- If there is a problem, the federal government should attack it.
- Government can compel people to act against economic self-interest by passing laws.
- There is no downside to big government.
- The welfare state is the best mechanism to help the poor.
- Those opposed to big government hate the poor.
- Government is capable of running highly complex systems effectively.
- When addressing big problems it is best to centralize and standardize.
- Unintended consequences of government programs are a small price to pay.
- People will trust the government with private decisions and personal information.
- Spending more and taxing more are evidence of concern for the poor.
All of these precepts have been challenged by conservatives, but there is nothing like a real example and personal experience to drive home a message. We don’t have just a few “glitches” or even a time crunch for putting up the exchanges, we have in Obamacare a fundamental misunderstanding of the limits of the government and citizens’ aversion to big, complicated entities. The effort to construct one big system with a highly regulated product (Obamacare-standard insurance) may in fact be the entire effort’s undoing.
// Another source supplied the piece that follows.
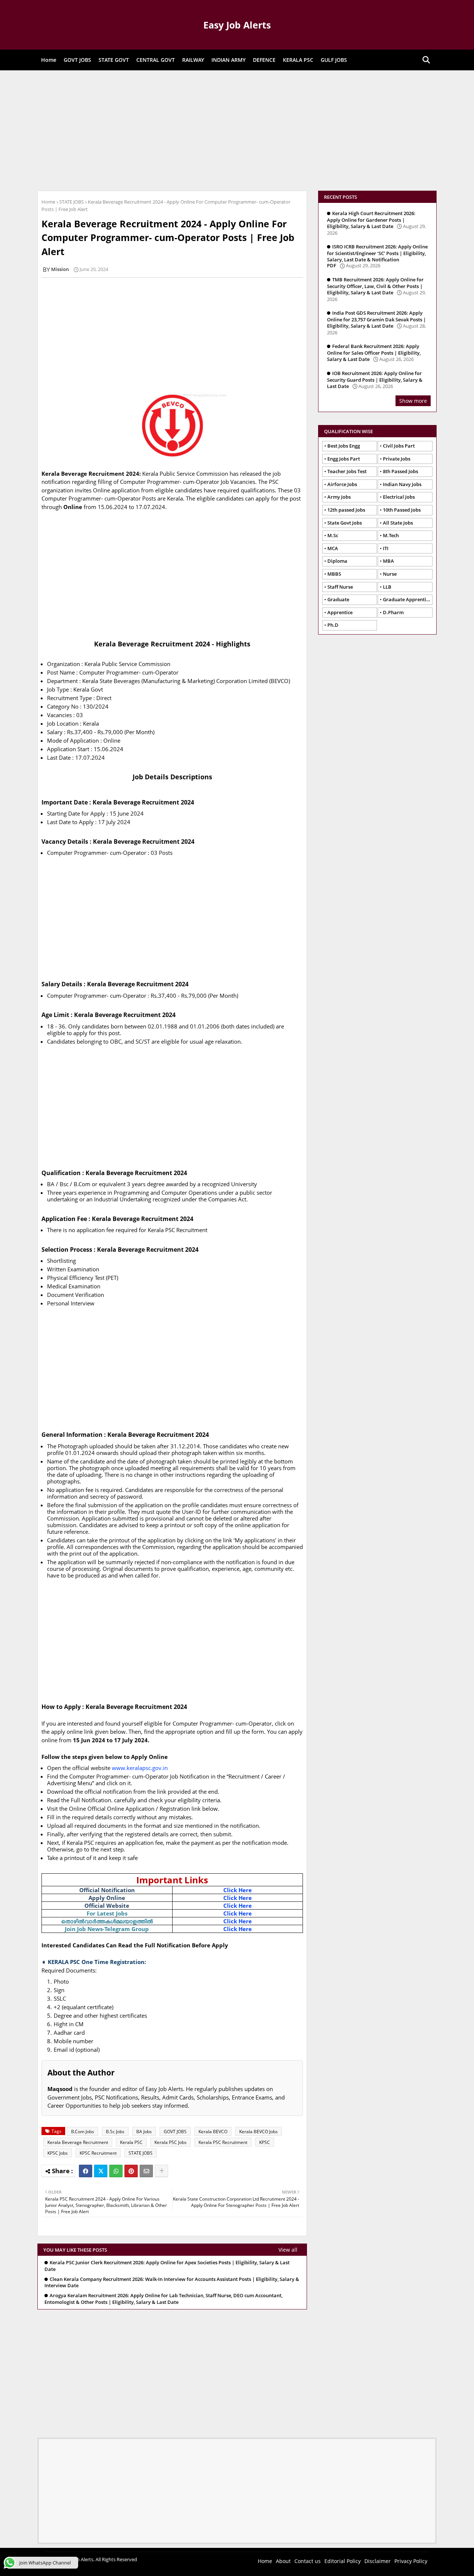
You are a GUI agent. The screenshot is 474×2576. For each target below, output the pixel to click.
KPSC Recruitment (98, 2153)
CMDA CEO David Stevens, MD, MA (Ethics):
“Our healthcare system is broken and badly in need of a fix. The root problem is that healthcare costs too much, so individuals and businesses can’t afford insurance. The Affordable Care Act, unfortunately, is built on the premise that most people’s health insurance programs are not adequate and all perceived inequities must be solved. So the law says preventative services and contraceptives must be free. It doesn’t allow surcharges for age or preexisting conditions. Children can stay on their parents’ plans until age 26. There are no lifetime cost ceilings. Plans must contain psychiatric, eye and other coverages that most insurance plans have not provided.
“I like all those things, just like I like all the bells and whistles on a Mercedes Benz 500 with its great ride and exquisite comfort. But I’ve never owned a Mercedes because I can’t afford one, just like most people in our country. I drive a Honda Civic and, you know what, it gets me there. We can’t afford the Affordable Care Act either. It will add a whopping $2.8 trillion to our healthcare costs over the next 10 years. Already, self-insured individuals are experiencing the reality of that sticker shock but they are no longer in a market-driven healthcare economy. They can’t buy a well-used insurance vehicle at an economical price. Only a Mercedes is adequate.
“We very well may be headed for a debacle. The ‘cure’ may be worse than the disease. If so, everyone may be so traumatized that they refuse to even give a hearing to a real solution.”